- The problem:
Show each line from the rows below that contains the string "Given", counting only matches with the same capitalization.
>> START
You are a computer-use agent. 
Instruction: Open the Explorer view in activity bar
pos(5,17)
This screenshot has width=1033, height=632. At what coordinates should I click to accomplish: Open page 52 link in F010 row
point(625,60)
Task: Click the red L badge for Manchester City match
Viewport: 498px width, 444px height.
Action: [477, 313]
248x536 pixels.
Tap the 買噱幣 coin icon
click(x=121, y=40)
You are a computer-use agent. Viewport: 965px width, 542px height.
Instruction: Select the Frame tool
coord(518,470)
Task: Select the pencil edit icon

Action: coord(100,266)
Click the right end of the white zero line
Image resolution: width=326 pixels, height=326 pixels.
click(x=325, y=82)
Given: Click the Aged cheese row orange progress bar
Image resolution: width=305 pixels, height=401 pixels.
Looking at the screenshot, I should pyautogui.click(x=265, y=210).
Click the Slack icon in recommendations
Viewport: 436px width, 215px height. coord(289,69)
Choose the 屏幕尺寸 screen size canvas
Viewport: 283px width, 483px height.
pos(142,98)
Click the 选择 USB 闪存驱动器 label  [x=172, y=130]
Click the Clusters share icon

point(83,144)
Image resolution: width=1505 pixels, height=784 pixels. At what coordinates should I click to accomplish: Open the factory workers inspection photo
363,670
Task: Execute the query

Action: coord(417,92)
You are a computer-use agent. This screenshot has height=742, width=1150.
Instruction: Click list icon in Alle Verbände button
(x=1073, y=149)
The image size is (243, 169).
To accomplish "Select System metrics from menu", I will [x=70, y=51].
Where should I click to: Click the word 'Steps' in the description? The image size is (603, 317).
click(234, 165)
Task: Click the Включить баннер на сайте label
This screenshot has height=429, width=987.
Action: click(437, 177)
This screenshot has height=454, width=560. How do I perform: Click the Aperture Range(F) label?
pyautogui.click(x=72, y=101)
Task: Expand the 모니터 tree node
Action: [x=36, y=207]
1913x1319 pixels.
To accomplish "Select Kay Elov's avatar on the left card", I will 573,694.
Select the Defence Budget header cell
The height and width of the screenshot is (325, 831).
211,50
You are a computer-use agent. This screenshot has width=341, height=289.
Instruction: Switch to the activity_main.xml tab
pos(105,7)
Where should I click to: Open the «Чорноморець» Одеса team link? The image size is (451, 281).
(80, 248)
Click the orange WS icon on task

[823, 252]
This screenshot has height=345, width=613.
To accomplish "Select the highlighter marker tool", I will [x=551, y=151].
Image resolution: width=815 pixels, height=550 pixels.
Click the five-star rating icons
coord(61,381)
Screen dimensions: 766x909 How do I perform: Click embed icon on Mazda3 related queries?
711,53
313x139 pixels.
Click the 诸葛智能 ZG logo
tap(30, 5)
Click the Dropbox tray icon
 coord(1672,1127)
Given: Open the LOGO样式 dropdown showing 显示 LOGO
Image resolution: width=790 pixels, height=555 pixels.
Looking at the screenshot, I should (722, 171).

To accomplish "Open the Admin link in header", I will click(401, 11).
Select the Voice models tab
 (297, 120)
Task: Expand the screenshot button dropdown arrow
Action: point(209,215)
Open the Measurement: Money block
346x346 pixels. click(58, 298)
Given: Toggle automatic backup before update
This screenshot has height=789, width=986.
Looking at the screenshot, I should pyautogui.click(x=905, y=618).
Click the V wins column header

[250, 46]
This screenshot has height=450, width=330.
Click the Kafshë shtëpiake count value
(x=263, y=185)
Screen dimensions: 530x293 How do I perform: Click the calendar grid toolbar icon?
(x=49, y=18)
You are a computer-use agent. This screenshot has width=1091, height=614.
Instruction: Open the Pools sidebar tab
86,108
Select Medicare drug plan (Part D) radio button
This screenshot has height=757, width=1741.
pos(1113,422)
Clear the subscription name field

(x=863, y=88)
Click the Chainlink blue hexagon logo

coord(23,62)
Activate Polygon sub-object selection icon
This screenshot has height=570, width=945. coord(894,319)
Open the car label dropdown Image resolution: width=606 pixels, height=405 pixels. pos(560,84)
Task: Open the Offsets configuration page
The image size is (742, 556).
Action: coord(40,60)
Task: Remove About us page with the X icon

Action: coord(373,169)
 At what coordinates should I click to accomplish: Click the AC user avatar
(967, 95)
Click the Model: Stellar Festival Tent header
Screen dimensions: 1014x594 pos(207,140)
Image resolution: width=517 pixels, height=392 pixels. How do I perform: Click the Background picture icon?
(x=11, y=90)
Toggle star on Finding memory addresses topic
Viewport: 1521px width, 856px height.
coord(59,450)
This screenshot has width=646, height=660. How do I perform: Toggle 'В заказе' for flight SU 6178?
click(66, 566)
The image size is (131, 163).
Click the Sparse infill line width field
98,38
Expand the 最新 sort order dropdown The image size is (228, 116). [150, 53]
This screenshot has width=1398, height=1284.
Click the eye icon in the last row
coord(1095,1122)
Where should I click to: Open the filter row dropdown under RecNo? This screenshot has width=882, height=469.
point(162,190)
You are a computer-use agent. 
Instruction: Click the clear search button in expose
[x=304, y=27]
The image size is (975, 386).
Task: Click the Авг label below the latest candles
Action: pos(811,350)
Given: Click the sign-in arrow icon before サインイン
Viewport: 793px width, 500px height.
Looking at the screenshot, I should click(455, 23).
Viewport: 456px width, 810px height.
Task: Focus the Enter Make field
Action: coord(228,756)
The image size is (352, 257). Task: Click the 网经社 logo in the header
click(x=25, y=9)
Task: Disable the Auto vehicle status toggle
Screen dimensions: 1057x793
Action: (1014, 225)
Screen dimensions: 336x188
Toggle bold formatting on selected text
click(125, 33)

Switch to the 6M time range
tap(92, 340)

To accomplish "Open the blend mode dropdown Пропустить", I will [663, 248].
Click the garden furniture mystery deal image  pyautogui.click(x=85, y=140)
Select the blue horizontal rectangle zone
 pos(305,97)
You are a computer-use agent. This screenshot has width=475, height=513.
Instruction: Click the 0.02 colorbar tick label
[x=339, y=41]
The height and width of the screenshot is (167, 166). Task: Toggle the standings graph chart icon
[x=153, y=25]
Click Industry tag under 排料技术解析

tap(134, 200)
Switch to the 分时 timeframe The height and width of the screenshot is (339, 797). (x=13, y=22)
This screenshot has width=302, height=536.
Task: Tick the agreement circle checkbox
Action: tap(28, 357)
>> END
- Answer to the problem:
Given: Click the Aged cheese row orange progress bar
Given: Open the LOGO样式 dropdown showing 显示 LOGO
Given: Toggle automatic backup before update
Given: Click the sign-in arrow icon before サインイン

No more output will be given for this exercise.